In her artistic practice, Mir was accustomed to using whatever materials were lying around, and one day, she welded together steel chrome tubes to create an armchair, with a sheath of leather as the seat. “It was all on hand, so I could do everything in the one place,” Mir says of the access she had to both materials and machinery. This moment of spontaneity led her to launch a fruitful career in furniture design.
That same chair was casually plonked down in the foyer of the lighting factory, where it caught the eye of a buyer from Prisunic, the then-popular French department store that was later absorbed into the still-popular Monoprix chain. “They asked if we had started making furniture,” recounts Mir, “and my boss replied that ‘It’s just the modéliste [model maker] having a little fun.’ ” Despite the boss’s dismissive tone, the armchair was added to Prisunic’s sought-after, affordable design offerings and became part of a larger collection of furniture Mir designed, titled Filo. It kicked off an 11-year collaboration with the store, placing Mir alongside some of the biggest design names of that time, such as Terence Conran, Marc Held, Claude Courtecuisse, Gae Aulenti and Danielle Quarante. (Mir also created about 30 or so designs that were produced and sold by Delmas.)

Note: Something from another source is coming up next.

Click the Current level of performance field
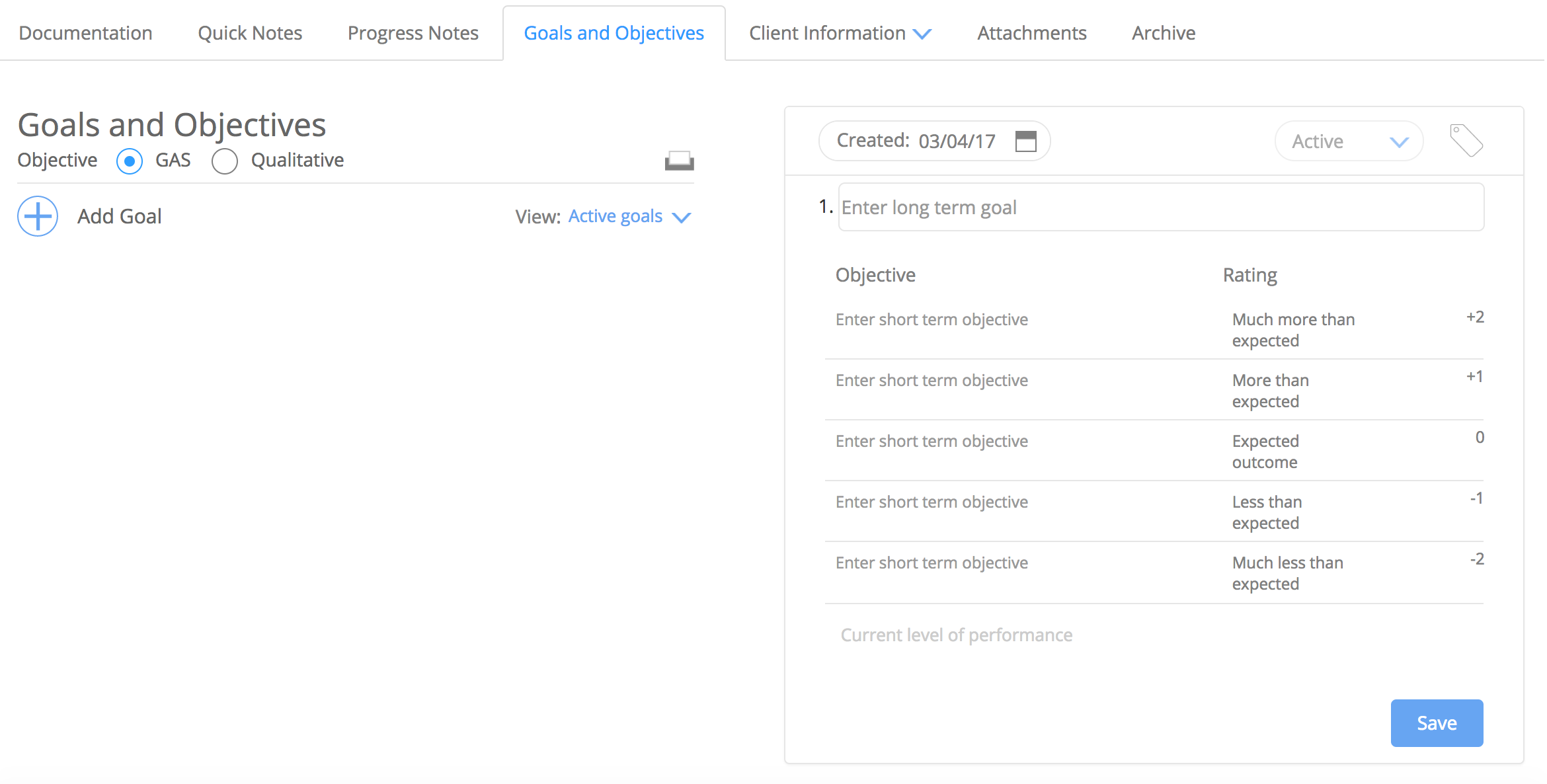 tap(956, 635)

It was not until relatively recently that Mir’s granddaughter, interior designer Léonie Alma Mason, of Paris-based LA.M Studio, became fully aware of this chapter of her grandmother’s life. At the sprightly age of 90, Mir had been trying to get one of her armchairs reproduced with local artisans in Toulouse and approached Mason for her help. “I am not a businesswoman,” Mir, now 94, says with a shrug. This project led to an excavation of Mir’s atelier, at her home in Toulouse, where she and Mason unearthed many more sketches and photos. “I knew about this first lounge chair, but I had no idea she had created around 40 pieces,” says Mason, 34.

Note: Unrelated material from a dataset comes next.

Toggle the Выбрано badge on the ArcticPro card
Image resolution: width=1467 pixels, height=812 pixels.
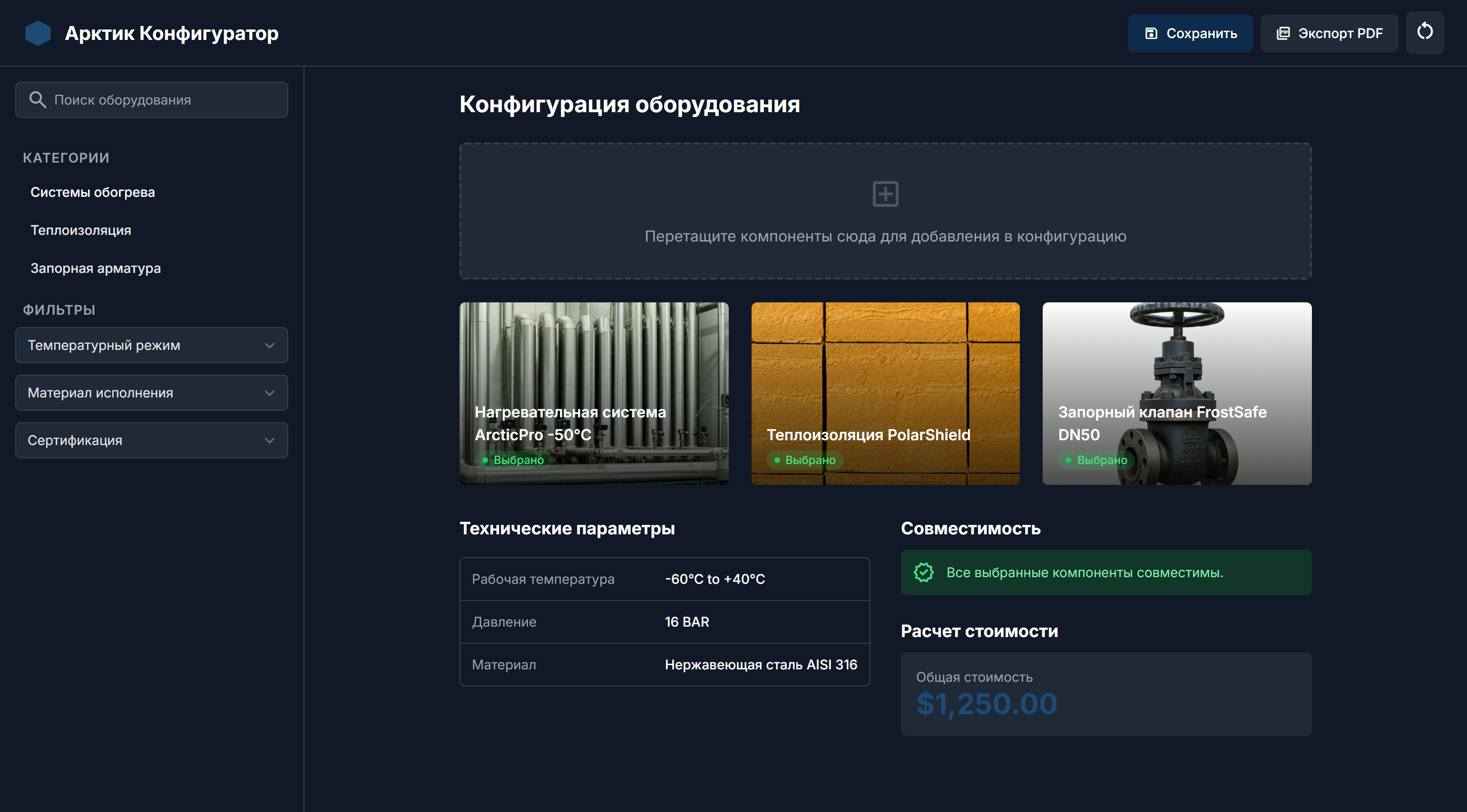[x=512, y=460]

The fruits of this discovery have led to a new family collaboration called LOMM Editions, soft launching this May with the re-edition of Mir’s Duo lamp for Prisunic. Three more of Mir’s Prisunic designs—the chair, ottoman and magazine rack from her Filo line—will debut later this year. Prices will range from around $900 to $2,800. The furniture, which is being produced in France and elsewhere in Europe, has the sleek industrial style of the ’70s—the steel tubing finished in a gleaming chrome that is tempered by the vegetal leather seating—and the elegant, clean lines remain in step with the minimalist modes of today.
Prisunic’s raison d’être was to create affordable designer objects, furniture, art and fashion. It had its heyday in the 1960s and 1970s when furniture design was influenced by the “beautiful days of plastic,” says French curator Marianne Brabant. In that respect, Mir’s furniture was distinct as it featured industrial finishes, like chrome, and was sculptural in form. “Mir is more artistic in her design than the others. She designed with her own hands. You can feel it in her furniture—it is not an industrial way of making things,” says Brabant, who is curating an exhibition at the Musée des Arts Décoratifs in Paris on the affordable design legacy of Prisunic and Monoprix, opening this December.The show reflects a renewed interest in this period—enhanced, no doubt, by the fact that so few pieces remain out there today. Mir’s Prisunic creations are harder to find than, say, those of Held, who was better known. One of her styles, the David lounge chair, which has a hammock-like cowskin seat suspended from a steel structure, sold at Prisunic for 350 francs, or roughly $70, in the 1970s. These days, the asking price can reach upward of $10,000.
Mir still works on her sculpture every day, alongside her work for LOMM. She and Mason plan to release a new collection each year, imagined as styles that work together or stand confidently on their own. “Léonie knows how to do everything I don’t,” Mir says happily of their working dynamic. “And she also knows how to do the things I do know how to do.”